A7N8X Deluxe audio crash in WinXP

S

Scott

I have a rev 1.xx Asus A7N8X deluxe motherboard which I have
configured to use the on board audio. I've used version 3.62 and 3.66
of the audio drivers. If I open SoundStorm/Nvidia Control Panel
(v3.66) and go to the "Speaker Setup" page and press "Test Tone" I
hear the beginning of the the woman's voice saying "left channel" and
Windows XP crashes and reboots with a system error. Microsoft claims
the crash is related to a driver. This doesn't happen all the time
but I'm having frequent crashes in other games that my kids play that
look similar.

Other details
Asus A7N8X deluxe 1007 bios
Asus V8240 graphics card
Windows XP Pro

I have tried versions 3.62 and 3.66 audio drivers plus some older
version 2.x drivers with the same results.
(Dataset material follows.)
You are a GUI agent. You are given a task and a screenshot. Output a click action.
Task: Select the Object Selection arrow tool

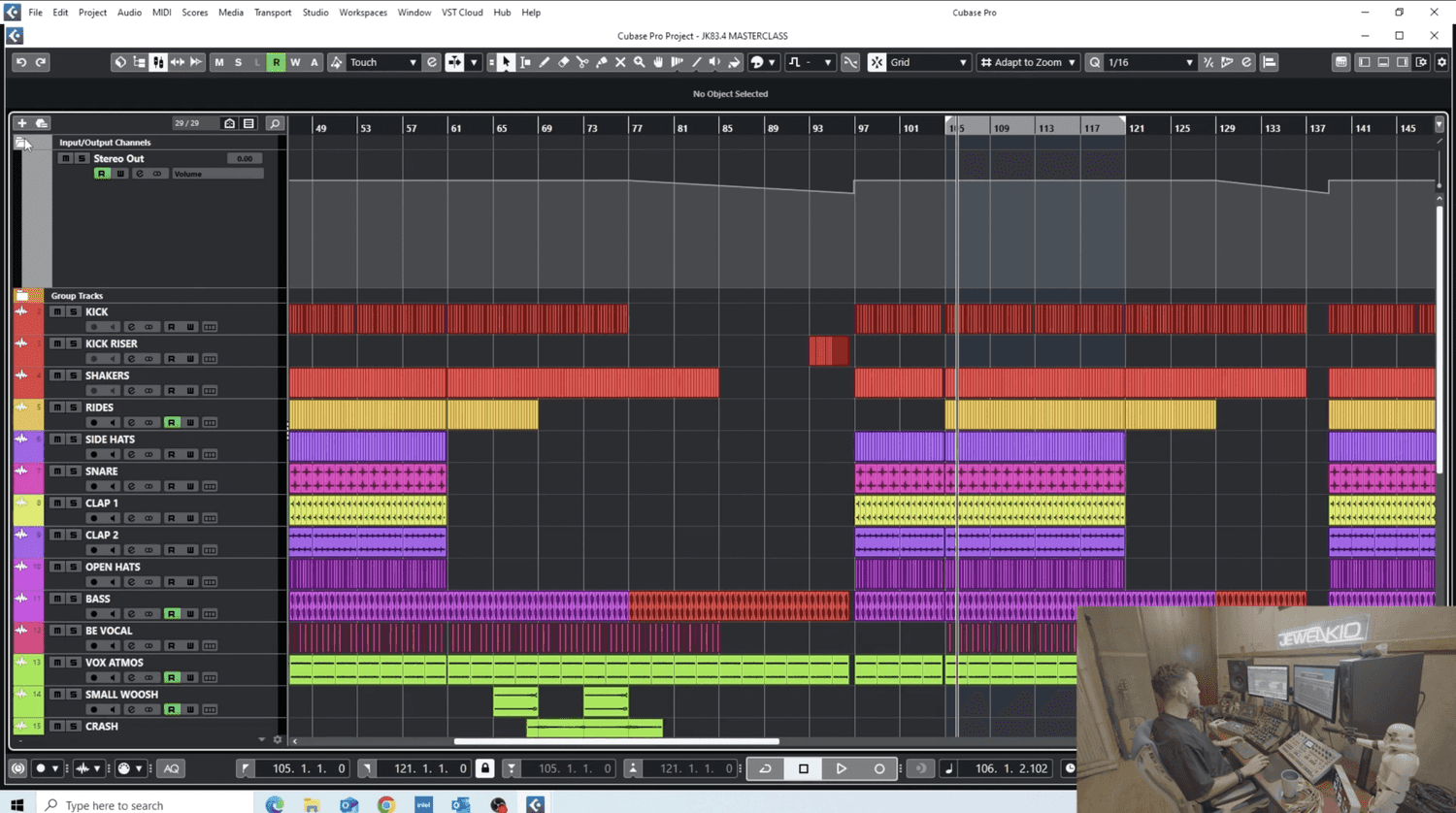506,62
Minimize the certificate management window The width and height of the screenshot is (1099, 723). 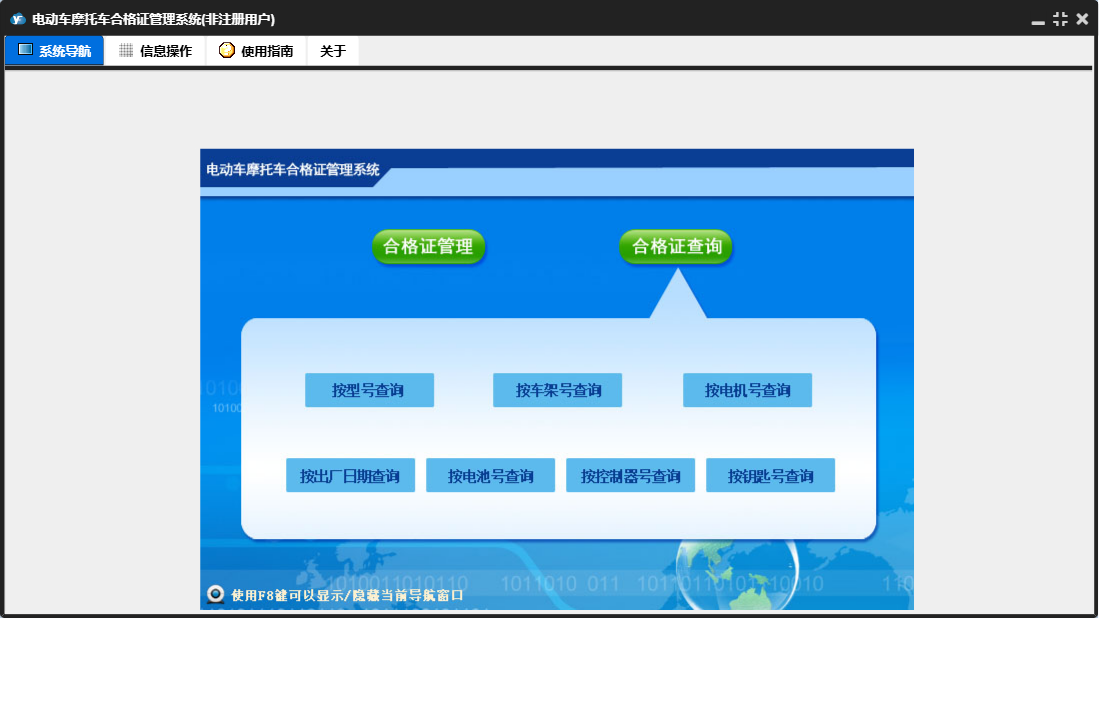point(1038,20)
Any ideas on where my problem might be. Anyone having similar issues?
 
B

Ben Pope

Scott said:
I have a rev 1.xx Asus A7N8X deluxe motherboard which I have
configured to use the on board audio. I've used version 3.62 and 3.66
of the audio drivers. If I open SoundStorm/Nvidia Control Panel
(v3.66) and go to the "Speaker Setup" page and press "Test Tone" I
hear the beginning of the the woman's voice saying "left channel" and
Windows XP crashes and reboots with a system error. Microsoft claims
the crash is related to a driver. This doesn't happen all the time
but I'm having frequent crashes in other games that my kids play that
look similar.

Other details
Asus A7N8X deluxe 1007 bios
Asus V8240 graphics card
Windows XP Pro

I have tried versions 3.62 and 3.66 audio drivers plus some older
version 2.x drivers with the same results.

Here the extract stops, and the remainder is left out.